### Tasks to complete
#1 Translate this sentence from the news report on free drug samples below into Spanish: "The results indicate that the availability of free samples from pharmaceutical companies greatly impacts whether an uninsured patient is given a prescription for a generic or a brand-name drug."
#2 Using the news report on free drug samples below, answer each question:
(a) How many physicians had their prescribing habits examined?
(b) In which journal and issue were the complete findings published?
(c) Who was the lead researcher?
#3 Write the next few paragraphs of the news report on free drug samples below, picking up after its final sentence.

### Given text

WINSTON-SALEM, N.C. – Free drug samples provided to physicians by pharmaceutical companies could actually be costing uninsured patients more in the long run, according to a study done by researchers at Wake Forest University Baptist Medical Center and colleagues.
The retrospective study looked at the prescribing habits of more than 70 physicians in a university-affiliated internal medicine practice in the months immediately before and after the closing of their drug sample closet. The results indicate that the availability of free samples from pharmaceutical companies greatly impacts whether an uninsured patient is given a prescription for a generic or a brand-name drug. The complete findings can be found in the September issue of Southern Medical Journal.
"It's true that samples can save patients money in the short-run," said David P. Miller, M.D., lead researcher and internal medicine physician at Wake Forest Baptist. "But our study shows that they may end up paying more in the long run when they are given prescriptions for brand-name only drugs."

### Input data
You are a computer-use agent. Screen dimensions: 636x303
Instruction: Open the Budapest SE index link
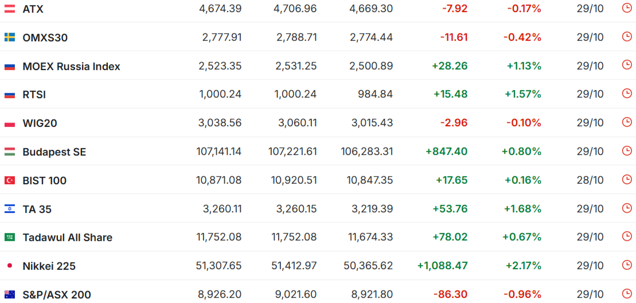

### Answers for the tasks
#1 Los resultados indican que la disponibilidad de muestras gratuitas de las compañías farmacéuticas influye en gran medida en si a un paciente sin seguro médico se le da una receta para un medicamento genérico o de marca.

#2
(a) More than 70.
(b) The September issue of Southern Medical Journal.
(c) David P. Miller, M.D.

#3
For the study, researchers used a pharmacy database to track all of the prescriptions in four classes of chronic medications given to uninsured and Medicaid patients. Nearly 2,000 prescriptions categorized as antihypertensives (blood pressure medications), oral diabetic agents, peptic ulcer and gastroesophageal reflux medications, and non-narcotic pain medications, were tracked for the nine months leading up to and following the relocation of the practice, at which time the drug sample closet was permanently closed due to a lack of suitable storage space in the new building.
Researchers found that, for uninsured patients, the percentage of medications prescribed as generics rose from 12 percent to 30 percent after the clinic closed its drug sample closet. For Medicaid patients, however, there was no significant change in generic prescribing.
Drug samples are available only for brand name drugs, which are often newer, more heavily advertised and almost always much more expensive than generic drugs in the same class.
"The theory is that drug companies hand out samples because it gets physicians in the habit of using a drug and physicians, therefore, are more likely to prescribe that drug later," Miller said.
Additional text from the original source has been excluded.